* [Problem to solve]: In the records below, begin at the line that has "お肉もハンバーグも肉汁を感じる！！ (37, 157)" and stop after the line that has "[RSSで更新情報を購読] (36, 1703)"; quote those lines verbatim and nothing more.

* [Materials provided]:
★ ★ ★ ★

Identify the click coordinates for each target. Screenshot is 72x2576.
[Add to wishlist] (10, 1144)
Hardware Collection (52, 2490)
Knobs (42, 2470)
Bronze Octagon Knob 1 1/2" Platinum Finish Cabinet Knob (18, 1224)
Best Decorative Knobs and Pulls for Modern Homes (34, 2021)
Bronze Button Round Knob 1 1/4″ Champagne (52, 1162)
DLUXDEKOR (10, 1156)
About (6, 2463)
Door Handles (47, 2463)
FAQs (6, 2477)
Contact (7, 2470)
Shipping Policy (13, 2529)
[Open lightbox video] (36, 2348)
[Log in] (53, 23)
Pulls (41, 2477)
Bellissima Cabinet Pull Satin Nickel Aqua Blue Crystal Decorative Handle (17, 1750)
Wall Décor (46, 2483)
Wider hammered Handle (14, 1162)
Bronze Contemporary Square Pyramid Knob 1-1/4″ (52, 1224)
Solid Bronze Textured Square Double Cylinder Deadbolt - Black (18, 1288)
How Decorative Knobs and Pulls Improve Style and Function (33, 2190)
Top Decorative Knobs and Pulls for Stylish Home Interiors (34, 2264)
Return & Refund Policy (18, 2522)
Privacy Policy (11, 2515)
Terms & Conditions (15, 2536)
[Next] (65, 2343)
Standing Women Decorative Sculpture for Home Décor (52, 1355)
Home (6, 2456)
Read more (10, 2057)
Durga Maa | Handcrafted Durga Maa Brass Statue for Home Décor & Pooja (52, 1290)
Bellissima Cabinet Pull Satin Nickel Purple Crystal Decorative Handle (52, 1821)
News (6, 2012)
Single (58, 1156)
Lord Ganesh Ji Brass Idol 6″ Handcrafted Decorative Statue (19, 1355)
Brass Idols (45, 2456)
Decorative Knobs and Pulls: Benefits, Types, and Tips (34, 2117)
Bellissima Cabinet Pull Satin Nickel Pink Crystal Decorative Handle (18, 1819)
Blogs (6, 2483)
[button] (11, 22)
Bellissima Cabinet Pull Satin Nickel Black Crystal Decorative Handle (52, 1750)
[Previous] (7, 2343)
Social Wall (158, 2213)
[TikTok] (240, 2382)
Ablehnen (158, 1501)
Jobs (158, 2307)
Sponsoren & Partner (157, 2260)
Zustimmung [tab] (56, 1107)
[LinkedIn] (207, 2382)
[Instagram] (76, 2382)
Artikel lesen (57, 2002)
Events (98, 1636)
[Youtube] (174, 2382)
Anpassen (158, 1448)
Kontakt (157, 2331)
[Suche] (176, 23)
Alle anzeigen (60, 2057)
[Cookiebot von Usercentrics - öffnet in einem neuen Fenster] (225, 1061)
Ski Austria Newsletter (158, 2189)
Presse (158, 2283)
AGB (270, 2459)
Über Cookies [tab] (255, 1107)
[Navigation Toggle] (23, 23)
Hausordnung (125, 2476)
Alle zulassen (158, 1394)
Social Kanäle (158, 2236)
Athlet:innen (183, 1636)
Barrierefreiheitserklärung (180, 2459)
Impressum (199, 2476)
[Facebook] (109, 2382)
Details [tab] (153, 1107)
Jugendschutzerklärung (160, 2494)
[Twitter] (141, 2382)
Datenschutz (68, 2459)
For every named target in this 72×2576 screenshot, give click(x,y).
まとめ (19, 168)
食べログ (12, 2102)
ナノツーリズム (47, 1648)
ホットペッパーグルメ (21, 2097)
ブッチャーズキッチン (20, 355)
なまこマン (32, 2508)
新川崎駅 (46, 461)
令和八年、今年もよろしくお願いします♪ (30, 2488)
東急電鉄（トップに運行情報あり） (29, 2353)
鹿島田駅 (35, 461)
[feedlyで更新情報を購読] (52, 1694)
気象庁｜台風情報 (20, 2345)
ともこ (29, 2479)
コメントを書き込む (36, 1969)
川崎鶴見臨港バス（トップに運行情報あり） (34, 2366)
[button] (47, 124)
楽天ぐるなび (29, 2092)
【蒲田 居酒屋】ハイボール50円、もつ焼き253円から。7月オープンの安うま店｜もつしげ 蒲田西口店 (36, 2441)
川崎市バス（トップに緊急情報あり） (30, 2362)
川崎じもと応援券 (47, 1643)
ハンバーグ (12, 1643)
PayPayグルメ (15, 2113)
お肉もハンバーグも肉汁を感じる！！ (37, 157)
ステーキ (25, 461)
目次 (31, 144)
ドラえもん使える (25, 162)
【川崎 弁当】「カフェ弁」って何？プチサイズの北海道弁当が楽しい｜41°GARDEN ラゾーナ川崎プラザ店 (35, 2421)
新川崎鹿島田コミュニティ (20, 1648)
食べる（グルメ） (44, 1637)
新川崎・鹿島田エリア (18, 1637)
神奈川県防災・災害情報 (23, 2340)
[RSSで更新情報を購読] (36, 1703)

★ ★ ★ ★

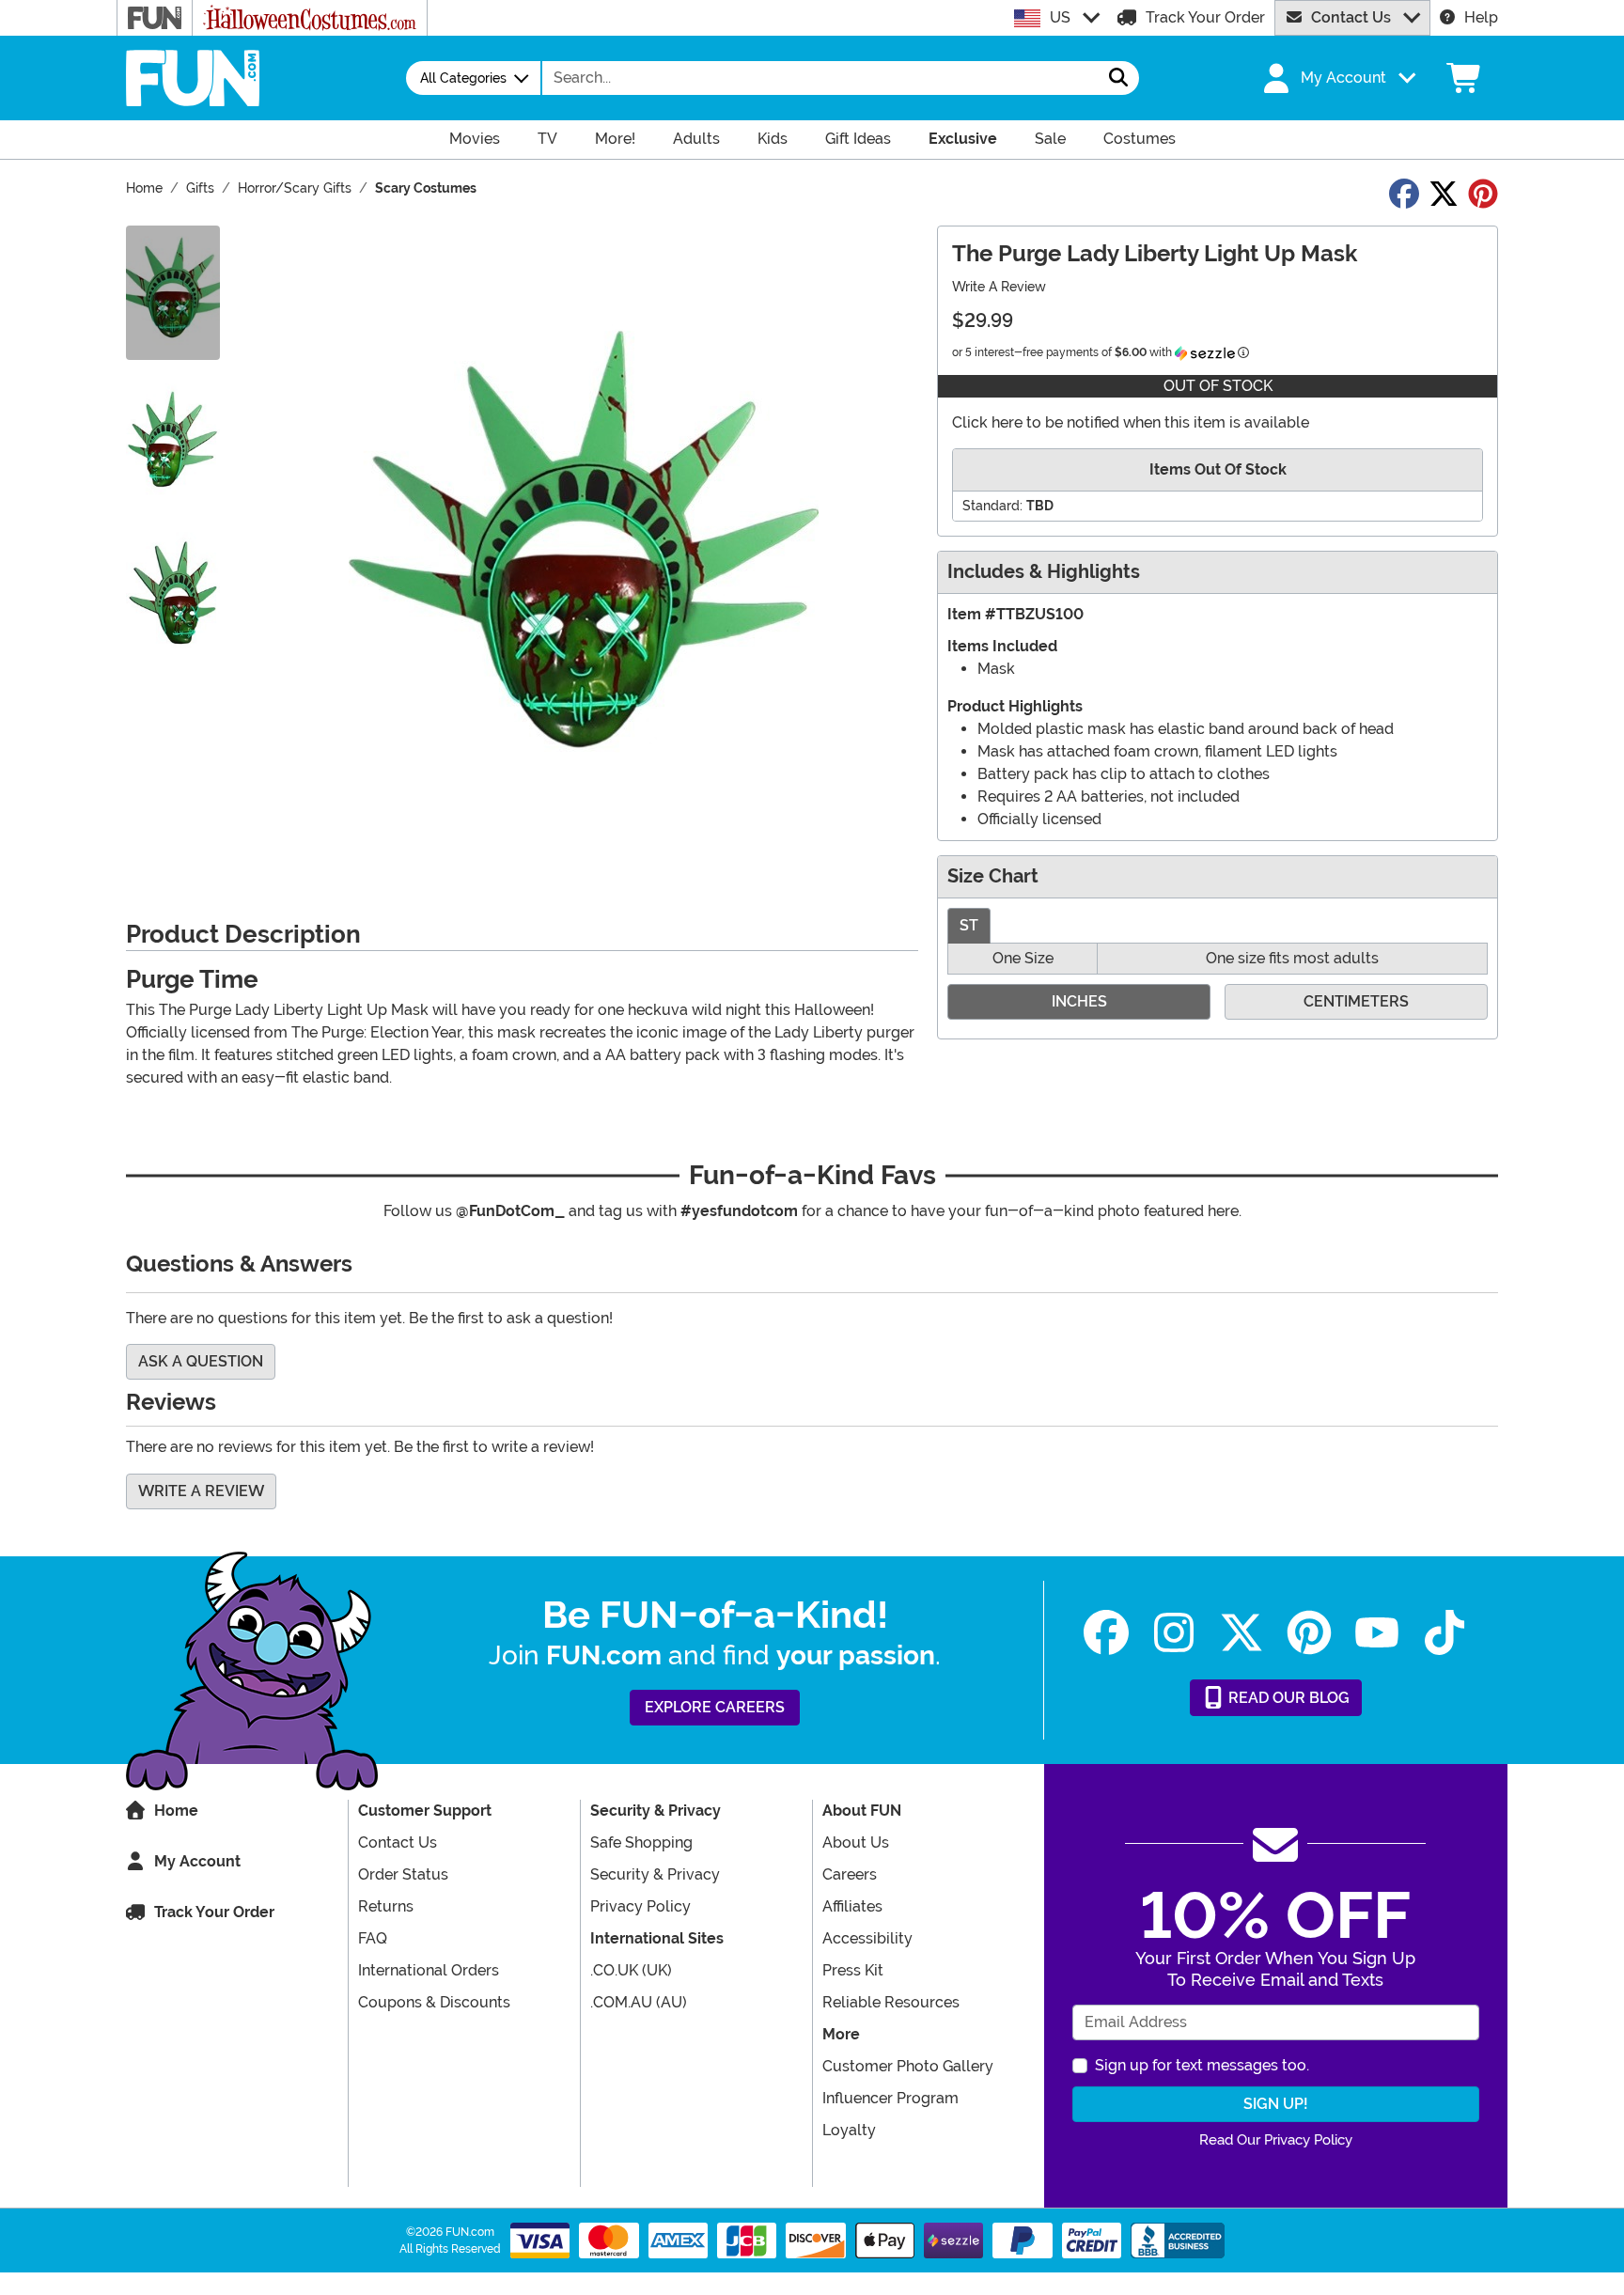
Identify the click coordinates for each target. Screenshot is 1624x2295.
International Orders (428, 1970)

★ ★ ★ ★

* [Response below]:
お肉もハンバーグも肉汁を感じる！！ (37, 157)
ステーキ (25, 461)
目次 (31, 144)
ドラえもん使える (25, 162)
【川崎 弁当】「カフェ弁」って何？プチサイズの北海道弁当が楽しい｜41°GARDEN ラゾーナ川崎プラザ店 (35, 2421)
新川崎鹿島田コミュニティ (20, 1648)
食べる（グルメ） (44, 1637)
新川崎・鹿島田エリア (18, 1637)
神奈川県防災・災害情報 (23, 2340)
[RSSで更新情報を購読] (36, 1703)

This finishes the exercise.